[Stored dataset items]

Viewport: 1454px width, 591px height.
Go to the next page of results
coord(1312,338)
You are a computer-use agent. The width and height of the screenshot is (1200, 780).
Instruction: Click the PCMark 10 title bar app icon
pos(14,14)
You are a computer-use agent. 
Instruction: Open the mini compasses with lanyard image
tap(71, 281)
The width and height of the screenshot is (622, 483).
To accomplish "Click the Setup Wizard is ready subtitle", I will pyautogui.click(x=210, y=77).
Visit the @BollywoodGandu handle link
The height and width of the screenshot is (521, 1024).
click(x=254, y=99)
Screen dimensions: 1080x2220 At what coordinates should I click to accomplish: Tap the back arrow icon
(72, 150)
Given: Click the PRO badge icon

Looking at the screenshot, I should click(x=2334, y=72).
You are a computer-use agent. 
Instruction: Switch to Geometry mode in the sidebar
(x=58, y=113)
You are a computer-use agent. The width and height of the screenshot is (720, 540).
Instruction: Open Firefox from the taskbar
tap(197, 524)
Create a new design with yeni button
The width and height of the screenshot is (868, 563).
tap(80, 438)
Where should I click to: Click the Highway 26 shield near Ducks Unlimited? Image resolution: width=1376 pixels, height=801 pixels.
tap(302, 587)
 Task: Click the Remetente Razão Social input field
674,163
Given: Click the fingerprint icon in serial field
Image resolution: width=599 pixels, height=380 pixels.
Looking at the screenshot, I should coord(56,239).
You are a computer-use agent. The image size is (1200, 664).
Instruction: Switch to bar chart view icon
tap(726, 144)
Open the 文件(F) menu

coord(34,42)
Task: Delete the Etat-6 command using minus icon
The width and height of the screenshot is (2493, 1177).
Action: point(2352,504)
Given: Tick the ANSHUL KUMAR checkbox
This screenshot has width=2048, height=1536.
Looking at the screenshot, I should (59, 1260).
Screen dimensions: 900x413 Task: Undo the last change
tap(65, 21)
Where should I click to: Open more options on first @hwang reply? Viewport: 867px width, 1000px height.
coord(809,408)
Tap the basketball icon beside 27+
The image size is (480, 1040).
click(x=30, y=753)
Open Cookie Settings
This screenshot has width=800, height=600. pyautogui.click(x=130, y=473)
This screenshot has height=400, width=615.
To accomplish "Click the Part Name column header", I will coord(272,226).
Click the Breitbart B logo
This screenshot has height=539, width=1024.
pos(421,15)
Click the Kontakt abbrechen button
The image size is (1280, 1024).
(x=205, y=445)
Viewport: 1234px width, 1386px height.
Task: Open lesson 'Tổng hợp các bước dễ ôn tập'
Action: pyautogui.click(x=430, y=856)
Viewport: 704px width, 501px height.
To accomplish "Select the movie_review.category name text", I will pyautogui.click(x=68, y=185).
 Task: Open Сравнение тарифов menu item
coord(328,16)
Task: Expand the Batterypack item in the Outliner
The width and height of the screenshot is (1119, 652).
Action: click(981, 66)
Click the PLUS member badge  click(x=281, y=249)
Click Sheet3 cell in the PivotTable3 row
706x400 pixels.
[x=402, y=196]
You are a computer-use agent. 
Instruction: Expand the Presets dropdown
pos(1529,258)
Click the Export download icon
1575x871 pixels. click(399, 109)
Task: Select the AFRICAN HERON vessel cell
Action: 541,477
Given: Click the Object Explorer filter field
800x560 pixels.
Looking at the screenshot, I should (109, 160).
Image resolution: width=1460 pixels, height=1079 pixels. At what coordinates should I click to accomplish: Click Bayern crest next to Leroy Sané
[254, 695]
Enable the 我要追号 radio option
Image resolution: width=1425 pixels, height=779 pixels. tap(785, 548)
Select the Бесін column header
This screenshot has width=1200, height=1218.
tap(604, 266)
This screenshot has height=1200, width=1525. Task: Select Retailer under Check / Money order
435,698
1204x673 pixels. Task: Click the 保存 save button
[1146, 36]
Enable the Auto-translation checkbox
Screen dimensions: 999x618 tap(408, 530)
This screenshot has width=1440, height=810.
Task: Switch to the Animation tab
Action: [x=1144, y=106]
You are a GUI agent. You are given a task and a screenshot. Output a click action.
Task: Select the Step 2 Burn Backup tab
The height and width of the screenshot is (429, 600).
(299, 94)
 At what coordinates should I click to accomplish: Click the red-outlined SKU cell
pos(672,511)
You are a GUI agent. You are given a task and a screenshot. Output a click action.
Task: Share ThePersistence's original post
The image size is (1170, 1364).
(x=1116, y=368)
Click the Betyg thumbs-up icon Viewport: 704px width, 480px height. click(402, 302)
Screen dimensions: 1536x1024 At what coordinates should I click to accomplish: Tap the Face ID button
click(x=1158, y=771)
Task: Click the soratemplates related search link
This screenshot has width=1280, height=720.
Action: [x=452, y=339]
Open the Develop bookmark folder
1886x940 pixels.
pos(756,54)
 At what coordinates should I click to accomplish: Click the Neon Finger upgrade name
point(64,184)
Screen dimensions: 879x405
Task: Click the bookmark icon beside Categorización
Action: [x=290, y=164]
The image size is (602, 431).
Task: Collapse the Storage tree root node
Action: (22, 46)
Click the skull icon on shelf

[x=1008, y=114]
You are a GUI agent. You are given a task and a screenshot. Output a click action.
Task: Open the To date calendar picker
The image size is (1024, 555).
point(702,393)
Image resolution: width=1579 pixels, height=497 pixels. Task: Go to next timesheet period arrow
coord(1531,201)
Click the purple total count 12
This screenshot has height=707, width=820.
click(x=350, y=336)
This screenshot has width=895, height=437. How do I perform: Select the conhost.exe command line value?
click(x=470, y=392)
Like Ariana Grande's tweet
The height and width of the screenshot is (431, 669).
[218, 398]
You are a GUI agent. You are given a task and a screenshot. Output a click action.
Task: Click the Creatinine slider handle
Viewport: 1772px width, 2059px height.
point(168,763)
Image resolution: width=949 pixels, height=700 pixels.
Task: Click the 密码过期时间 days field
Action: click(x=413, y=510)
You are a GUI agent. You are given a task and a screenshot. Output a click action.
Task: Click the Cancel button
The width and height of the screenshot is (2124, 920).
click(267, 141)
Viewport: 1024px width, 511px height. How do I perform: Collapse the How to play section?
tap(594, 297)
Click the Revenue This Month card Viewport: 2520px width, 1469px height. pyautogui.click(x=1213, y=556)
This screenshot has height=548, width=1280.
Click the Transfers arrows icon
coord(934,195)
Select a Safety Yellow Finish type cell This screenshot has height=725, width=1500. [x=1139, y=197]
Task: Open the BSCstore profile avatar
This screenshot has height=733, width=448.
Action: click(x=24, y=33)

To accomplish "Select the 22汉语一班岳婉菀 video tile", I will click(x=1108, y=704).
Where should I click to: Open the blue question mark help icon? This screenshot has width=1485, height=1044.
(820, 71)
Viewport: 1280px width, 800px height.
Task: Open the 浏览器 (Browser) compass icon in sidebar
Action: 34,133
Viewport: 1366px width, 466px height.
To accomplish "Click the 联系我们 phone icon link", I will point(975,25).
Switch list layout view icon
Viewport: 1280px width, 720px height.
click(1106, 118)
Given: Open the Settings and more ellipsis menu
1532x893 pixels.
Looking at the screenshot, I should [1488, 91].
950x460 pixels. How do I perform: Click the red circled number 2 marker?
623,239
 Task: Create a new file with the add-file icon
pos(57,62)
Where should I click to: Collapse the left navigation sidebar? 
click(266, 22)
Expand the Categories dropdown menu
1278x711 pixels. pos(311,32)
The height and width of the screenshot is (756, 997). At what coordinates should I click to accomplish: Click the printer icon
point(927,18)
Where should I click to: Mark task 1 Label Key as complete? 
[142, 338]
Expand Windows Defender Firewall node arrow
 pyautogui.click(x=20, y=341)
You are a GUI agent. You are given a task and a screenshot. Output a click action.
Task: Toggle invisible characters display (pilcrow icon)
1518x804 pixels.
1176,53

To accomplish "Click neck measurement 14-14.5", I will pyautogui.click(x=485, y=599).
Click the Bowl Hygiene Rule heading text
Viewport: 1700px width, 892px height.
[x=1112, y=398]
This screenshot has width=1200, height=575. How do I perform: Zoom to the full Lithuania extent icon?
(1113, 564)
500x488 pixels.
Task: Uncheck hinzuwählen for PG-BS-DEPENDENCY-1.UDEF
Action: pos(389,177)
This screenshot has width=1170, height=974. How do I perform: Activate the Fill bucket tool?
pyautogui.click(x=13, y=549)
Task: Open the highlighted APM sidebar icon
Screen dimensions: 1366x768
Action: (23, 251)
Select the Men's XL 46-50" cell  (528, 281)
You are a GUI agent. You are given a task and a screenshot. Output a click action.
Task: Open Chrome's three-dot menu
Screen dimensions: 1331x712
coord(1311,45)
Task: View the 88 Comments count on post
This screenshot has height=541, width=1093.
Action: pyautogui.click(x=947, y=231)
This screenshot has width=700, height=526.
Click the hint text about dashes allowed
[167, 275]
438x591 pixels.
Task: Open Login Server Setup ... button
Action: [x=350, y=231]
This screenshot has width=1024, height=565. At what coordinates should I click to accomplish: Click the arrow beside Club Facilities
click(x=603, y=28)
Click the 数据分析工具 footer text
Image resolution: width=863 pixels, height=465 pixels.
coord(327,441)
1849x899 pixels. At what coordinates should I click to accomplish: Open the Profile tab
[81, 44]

Activity
Return a copy of every line in the records that includes the string "count".

Answer to the exercise
Click the purple total count 12
Task: View the 88 Comments count on post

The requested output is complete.